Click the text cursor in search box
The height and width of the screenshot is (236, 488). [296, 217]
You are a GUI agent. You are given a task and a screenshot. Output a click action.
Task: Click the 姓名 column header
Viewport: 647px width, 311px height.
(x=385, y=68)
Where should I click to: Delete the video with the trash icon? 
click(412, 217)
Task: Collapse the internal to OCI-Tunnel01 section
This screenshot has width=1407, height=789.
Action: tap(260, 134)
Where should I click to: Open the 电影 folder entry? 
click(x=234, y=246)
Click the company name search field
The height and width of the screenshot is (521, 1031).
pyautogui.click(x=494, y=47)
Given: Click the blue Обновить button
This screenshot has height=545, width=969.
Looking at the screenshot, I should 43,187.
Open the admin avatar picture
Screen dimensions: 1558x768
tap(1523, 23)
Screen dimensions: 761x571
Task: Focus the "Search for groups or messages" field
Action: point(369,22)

#####

EXERCISE REQUIREMENTS:
Could you update the items above by replacing "Where should I click to" with "Which spot should I click to" everywhere it appears and leaving everything else unchanged?

FINAL RESULT:
Click the text cursor in search box
The height and width of the screenshot is (236, 488). [296, 217]
You are a GUI agent. You are given a task and a screenshot. Output a click action.
Task: Click the 姓名 column header
Viewport: 647px width, 311px height.
(x=385, y=68)
Which spot should I click to: Delete the video with the trash icon? 
click(412, 217)
Task: Collapse the internal to OCI-Tunnel01 section
This screenshot has width=1407, height=789.
Action: tap(260, 134)
Which spot should I click to: Open the 电影 folder entry? 
click(x=234, y=246)
Click the company name search field
The height and width of the screenshot is (521, 1031).
pyautogui.click(x=494, y=47)
Given: Click the blue Обновить button
This screenshot has height=545, width=969.
Looking at the screenshot, I should 43,187.
Open the admin avatar picture
Screen dimensions: 1558x768
tap(1523, 23)
Screen dimensions: 761x571
Task: Focus the "Search for groups or messages" field
Action: point(369,22)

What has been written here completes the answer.